• **WHAT TO DO**: The required answer is every line of the data containing the word "first".

[Dataset entries]
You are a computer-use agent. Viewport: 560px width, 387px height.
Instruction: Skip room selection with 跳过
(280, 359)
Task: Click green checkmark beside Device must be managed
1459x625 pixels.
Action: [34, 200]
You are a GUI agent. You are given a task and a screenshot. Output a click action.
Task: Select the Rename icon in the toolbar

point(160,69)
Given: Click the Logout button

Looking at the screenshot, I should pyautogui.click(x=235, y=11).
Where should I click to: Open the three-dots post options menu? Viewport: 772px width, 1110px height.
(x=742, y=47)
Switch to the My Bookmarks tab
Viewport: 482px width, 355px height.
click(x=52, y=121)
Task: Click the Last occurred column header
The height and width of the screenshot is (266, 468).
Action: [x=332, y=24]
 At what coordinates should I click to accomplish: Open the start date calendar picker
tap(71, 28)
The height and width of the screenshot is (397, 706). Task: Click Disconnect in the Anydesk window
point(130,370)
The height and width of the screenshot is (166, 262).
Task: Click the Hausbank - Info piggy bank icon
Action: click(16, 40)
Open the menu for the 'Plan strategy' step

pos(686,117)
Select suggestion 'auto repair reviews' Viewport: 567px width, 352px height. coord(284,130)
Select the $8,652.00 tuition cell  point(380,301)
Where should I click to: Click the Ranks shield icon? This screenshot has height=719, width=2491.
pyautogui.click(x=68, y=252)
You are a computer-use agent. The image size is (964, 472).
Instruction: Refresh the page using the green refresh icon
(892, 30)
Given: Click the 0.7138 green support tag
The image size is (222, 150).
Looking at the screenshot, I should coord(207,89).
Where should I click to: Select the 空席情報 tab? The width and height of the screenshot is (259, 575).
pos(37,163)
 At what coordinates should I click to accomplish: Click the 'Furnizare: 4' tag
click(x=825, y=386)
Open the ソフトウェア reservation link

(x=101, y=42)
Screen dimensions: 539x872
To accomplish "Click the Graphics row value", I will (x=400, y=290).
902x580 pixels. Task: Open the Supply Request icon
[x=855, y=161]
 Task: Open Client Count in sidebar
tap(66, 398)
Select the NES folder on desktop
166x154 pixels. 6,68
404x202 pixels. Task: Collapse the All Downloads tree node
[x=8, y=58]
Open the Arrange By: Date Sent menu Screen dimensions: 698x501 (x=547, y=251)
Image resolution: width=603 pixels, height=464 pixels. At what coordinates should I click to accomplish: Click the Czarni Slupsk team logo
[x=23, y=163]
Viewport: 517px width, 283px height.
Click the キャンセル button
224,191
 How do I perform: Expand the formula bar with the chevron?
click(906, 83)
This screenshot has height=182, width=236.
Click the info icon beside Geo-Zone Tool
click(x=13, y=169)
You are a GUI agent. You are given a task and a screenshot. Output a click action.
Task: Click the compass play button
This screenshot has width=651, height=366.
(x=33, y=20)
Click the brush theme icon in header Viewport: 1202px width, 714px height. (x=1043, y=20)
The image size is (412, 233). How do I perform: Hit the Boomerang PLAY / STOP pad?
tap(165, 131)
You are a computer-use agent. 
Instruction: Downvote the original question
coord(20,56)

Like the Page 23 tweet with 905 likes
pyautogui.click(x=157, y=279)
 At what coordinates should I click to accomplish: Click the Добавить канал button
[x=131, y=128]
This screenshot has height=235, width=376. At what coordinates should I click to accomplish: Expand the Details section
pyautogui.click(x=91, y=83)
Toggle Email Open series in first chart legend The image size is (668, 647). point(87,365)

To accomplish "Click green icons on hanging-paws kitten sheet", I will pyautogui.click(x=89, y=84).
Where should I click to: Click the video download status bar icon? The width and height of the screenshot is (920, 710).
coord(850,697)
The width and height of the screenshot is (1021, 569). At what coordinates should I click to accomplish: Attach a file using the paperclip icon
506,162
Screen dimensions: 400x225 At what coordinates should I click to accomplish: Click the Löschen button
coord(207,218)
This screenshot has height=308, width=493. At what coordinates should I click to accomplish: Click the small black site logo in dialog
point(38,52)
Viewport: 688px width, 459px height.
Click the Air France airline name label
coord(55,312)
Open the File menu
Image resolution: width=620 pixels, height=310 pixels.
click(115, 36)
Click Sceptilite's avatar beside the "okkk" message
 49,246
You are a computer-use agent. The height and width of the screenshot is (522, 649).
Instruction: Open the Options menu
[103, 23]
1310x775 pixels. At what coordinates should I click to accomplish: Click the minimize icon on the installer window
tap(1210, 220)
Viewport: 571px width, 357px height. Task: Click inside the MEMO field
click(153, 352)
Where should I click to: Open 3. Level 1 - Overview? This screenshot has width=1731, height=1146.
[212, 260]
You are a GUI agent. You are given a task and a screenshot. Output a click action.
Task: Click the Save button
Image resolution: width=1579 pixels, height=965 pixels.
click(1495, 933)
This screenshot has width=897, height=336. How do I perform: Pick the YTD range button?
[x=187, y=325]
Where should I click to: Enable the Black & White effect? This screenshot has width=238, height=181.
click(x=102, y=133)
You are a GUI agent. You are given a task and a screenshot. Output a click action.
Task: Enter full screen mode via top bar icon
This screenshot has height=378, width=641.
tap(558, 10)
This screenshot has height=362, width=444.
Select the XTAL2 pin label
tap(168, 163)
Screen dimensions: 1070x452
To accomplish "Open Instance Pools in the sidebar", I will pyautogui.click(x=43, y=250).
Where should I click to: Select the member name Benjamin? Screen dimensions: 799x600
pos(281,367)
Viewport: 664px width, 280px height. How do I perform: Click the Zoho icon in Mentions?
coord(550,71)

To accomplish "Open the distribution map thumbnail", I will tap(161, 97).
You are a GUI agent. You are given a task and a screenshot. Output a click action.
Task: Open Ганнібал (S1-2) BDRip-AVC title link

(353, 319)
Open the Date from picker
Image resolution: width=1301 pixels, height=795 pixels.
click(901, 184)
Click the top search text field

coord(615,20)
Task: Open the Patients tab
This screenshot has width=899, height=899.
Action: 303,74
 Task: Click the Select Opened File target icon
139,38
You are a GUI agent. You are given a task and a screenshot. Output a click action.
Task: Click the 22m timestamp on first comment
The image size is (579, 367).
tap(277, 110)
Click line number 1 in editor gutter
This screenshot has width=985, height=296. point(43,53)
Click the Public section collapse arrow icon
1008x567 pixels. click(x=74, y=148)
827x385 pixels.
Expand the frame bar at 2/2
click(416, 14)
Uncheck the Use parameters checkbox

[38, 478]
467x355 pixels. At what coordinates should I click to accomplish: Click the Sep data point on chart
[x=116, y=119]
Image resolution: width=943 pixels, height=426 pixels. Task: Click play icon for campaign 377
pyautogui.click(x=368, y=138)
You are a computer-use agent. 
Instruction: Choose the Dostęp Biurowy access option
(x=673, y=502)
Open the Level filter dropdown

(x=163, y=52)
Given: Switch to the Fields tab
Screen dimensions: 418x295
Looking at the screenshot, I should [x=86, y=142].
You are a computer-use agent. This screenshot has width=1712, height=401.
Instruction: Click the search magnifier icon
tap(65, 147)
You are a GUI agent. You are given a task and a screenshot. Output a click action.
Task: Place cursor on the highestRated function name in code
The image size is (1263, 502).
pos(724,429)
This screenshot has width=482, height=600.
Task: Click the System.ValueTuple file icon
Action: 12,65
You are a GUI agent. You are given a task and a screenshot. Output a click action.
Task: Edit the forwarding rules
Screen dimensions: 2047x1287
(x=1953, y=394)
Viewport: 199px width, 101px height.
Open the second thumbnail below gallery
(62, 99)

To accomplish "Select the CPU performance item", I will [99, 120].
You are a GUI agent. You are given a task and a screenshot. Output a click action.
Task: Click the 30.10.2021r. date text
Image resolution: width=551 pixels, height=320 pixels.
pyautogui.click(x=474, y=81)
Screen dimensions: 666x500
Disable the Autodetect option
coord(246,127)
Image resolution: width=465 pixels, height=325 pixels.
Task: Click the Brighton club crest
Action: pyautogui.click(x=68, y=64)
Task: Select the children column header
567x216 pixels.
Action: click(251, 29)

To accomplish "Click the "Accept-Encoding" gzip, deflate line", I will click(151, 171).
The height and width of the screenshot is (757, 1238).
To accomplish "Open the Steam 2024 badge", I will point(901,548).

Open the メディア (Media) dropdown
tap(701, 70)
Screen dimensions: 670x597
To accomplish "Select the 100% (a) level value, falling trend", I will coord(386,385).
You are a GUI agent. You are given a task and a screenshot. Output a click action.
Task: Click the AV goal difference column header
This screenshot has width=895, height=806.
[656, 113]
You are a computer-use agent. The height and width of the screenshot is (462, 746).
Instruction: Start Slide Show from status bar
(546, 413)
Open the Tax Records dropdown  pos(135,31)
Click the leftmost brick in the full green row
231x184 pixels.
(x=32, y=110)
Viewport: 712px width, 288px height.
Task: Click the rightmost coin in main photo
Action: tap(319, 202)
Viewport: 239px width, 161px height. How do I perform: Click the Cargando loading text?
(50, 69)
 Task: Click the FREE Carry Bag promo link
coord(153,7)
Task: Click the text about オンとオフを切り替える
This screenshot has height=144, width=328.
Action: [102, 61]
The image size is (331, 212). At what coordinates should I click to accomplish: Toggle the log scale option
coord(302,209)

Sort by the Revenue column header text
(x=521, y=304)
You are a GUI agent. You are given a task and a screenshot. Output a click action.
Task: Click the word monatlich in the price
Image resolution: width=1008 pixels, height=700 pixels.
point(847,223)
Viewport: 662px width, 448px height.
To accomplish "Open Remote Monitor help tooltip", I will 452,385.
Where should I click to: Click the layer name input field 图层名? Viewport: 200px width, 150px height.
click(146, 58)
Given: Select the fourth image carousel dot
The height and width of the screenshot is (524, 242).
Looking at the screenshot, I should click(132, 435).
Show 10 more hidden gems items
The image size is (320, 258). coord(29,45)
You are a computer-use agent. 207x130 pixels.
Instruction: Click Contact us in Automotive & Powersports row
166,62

• **SOLUTION TO THIS PROBLEM**:
Toggle Email Open series in first chart legend The image size is (668, 647). point(87,365)
Task: Click the 22m timestamp on first comment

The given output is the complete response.